# MATERIAL PROVIDED
========================================
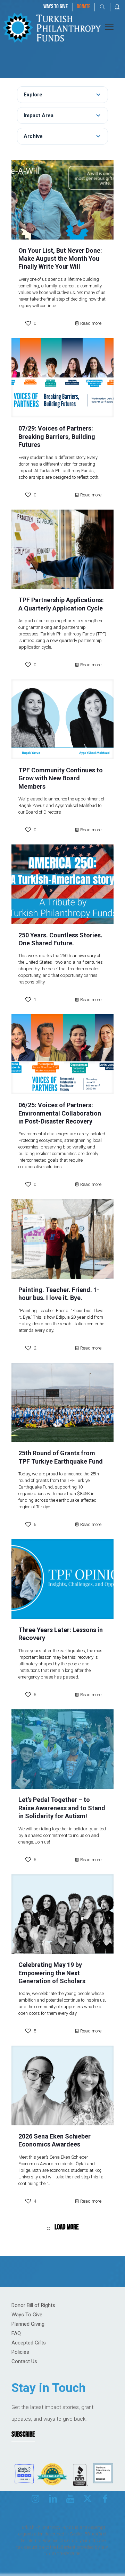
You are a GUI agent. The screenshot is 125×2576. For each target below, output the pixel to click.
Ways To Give (26, 2315)
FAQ (16, 2333)
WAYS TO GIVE (55, 6)
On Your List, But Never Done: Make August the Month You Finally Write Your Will (60, 258)
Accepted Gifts (28, 2343)
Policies (20, 2352)
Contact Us (24, 2361)
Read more (90, 323)
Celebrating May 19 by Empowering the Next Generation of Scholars (51, 1973)
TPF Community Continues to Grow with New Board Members (60, 778)
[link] (51, 27)
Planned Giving (27, 2324)
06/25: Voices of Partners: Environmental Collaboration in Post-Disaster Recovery (59, 1113)
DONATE (83, 6)
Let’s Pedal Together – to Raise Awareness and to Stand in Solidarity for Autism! (61, 1808)
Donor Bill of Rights (33, 2305)
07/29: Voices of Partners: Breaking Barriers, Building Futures (56, 436)
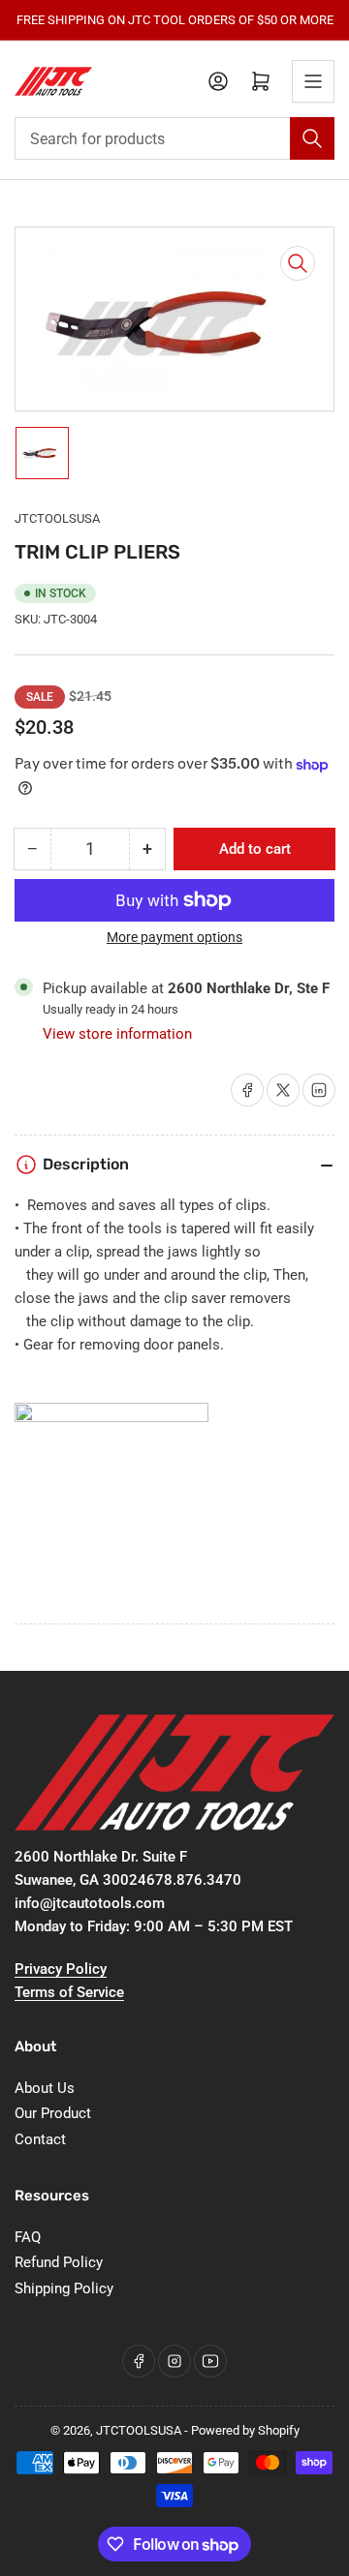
========================================
Check each line of the records for "Voices" and copy the ones that contain it.

# OUTPUT FOR THIS TASK
06/25: Voices of Partners: Environmental Collaboration in Post-Disaster Recovery (59, 1113)
07/29: Voices of Partners: Breaking Barriers, Building Futures (56, 436)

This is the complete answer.